▼
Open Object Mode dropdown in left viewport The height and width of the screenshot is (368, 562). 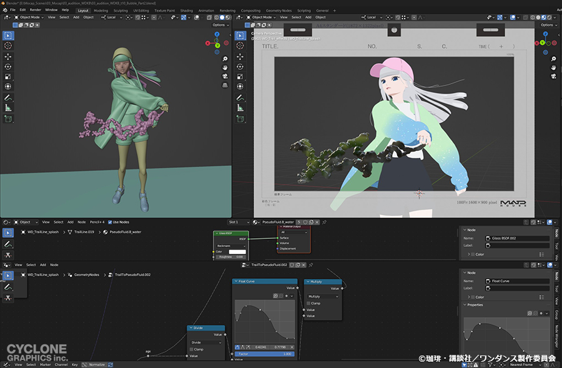click(29, 17)
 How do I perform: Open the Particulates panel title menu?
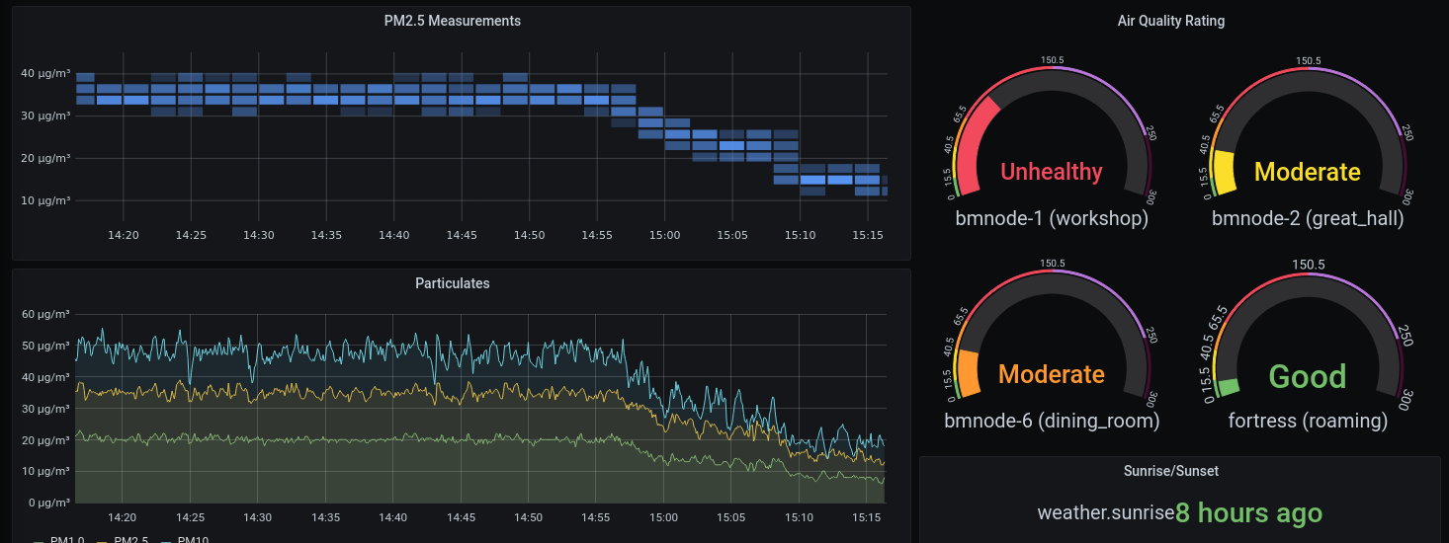click(x=452, y=283)

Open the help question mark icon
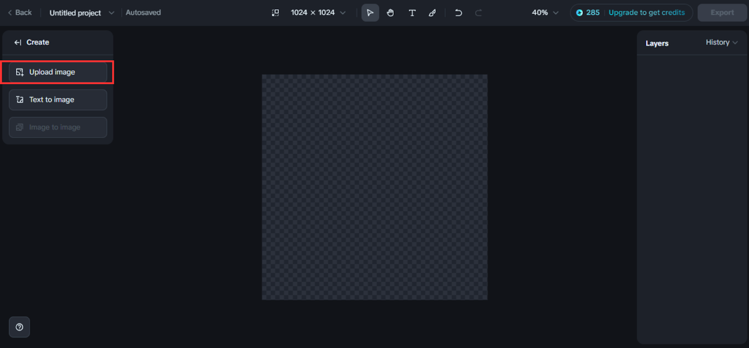click(19, 327)
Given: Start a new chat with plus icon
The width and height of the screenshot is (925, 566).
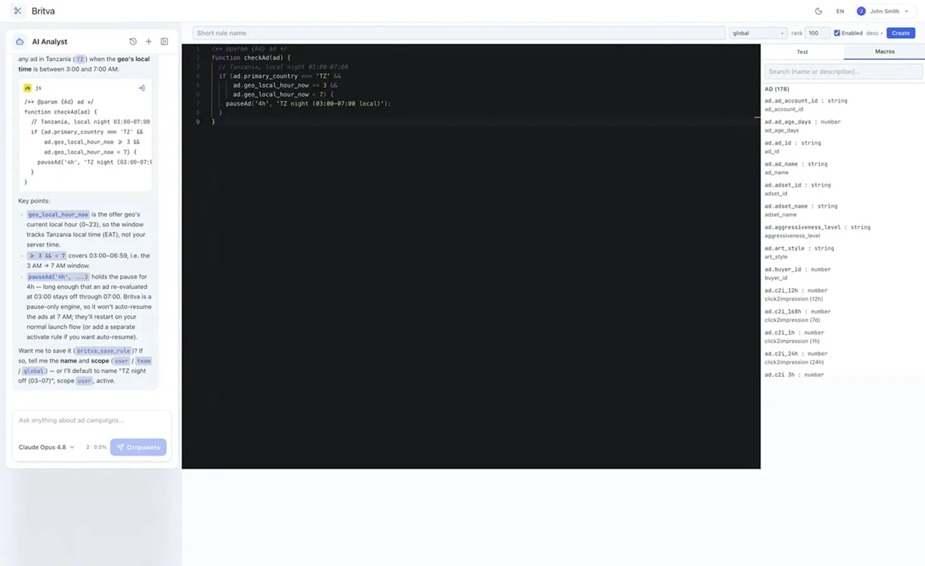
▲
For the entries above, the output must hold exactly the lines from the one with "Given: Start a new chat with plus icon" through the last line, both included, and no pictures.

Given: Start a new chat with plus icon
The width and height of the screenshot is (925, 566).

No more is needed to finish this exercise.